As I said; my A/C stopped work suddenly. So I dived into the A/C system by checking fuses, relays, their output voltage, the clutch, and some sensors. Then I found this guy!







Then I checked it. It came only 116Ω output. Then I fit there a 66Ω resistor to make sure that it's a NTC thermister. No, It didn't. Then I tried a 1.5kΩ 1w resistor and it worked.












(This is the connector)






(This is where sensor sits)(inside the A/C evaporator unit)

Then I found that it's a PTC thermister (you can search online if you wanna to know about thermisters)

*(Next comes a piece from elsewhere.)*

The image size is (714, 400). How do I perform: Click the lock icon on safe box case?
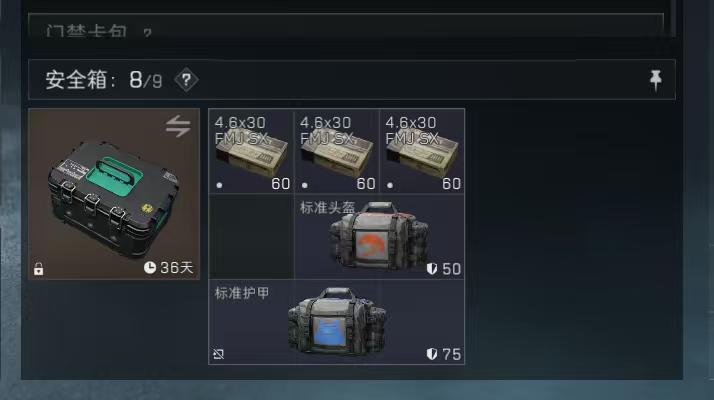[39, 269]
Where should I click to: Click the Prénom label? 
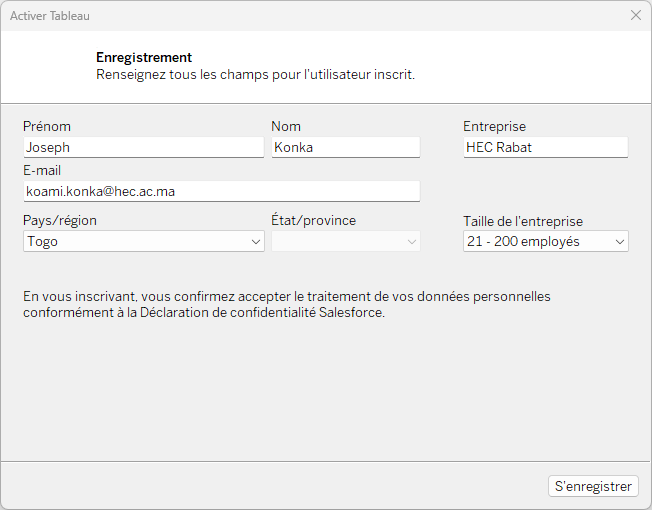[47, 126]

So I wanna say that if you having problems with the A/C; Check this using the multimeter.
And also I wanna know where can I find one of this and had anyone this issue before?


----------



## [email protected] (Apr 3, 2021)

Sorry; It's under the dashboard on passenger side (or in driver side; It's on right side)

























My car is 2011 Chevy Cruze 2.0 150hp VM Motori


----------



## [email protected] (Apr 3, 2021)

Help;
I wanna know that which kinda resistance range it has?
If someone can check that, Please help me because I'm dying inside the car because of this sensor! (I don't have that sensor anywhere!)


----------



## Blasirl (Mar 31, 2015)

[email protected] said:


> Help;
> I wanna know that which kinda resistance range it has?
> If someone can check that, Please help me because I'm dying inside the car because of this sensor! (I don't have that sensor anywhere!)


We need more info....

We want to help you fix your Cruze as quickly as possible. To do that, we need some basic information, such as:

1. Gen I or Gen II, Model Year, trim level, and transmission.
2. Miles (km's) on the car!!!
3. Check engine light (MIL, SEL, CEL, etc) airbag, or other warning light on or "Service [insert system here]" message showing? Has somebody told you the code if the check engine light is on?
4. Approximate location of the issue.
5. As detailed a description of the problem as you can give. Something like "My 2012 Cruze Eco manual transmission with 50k miles on it is making a grinding noise from around the brake pedal at 12 mph every time I start the car, and doesn't do it again until I start the car again" is enough to let us get started. (Hint: I described the ABS self-check, and that check is normal for every Cruze on startup)
6. Country! Your warranty and repair options might be different in other countries than here in the United States or Canada.
7. (as needed): Left-hand drive or right-hand drive? If your car is right-hand drive, that's nice to know since a lot of us on this board have little experience with RHD cars.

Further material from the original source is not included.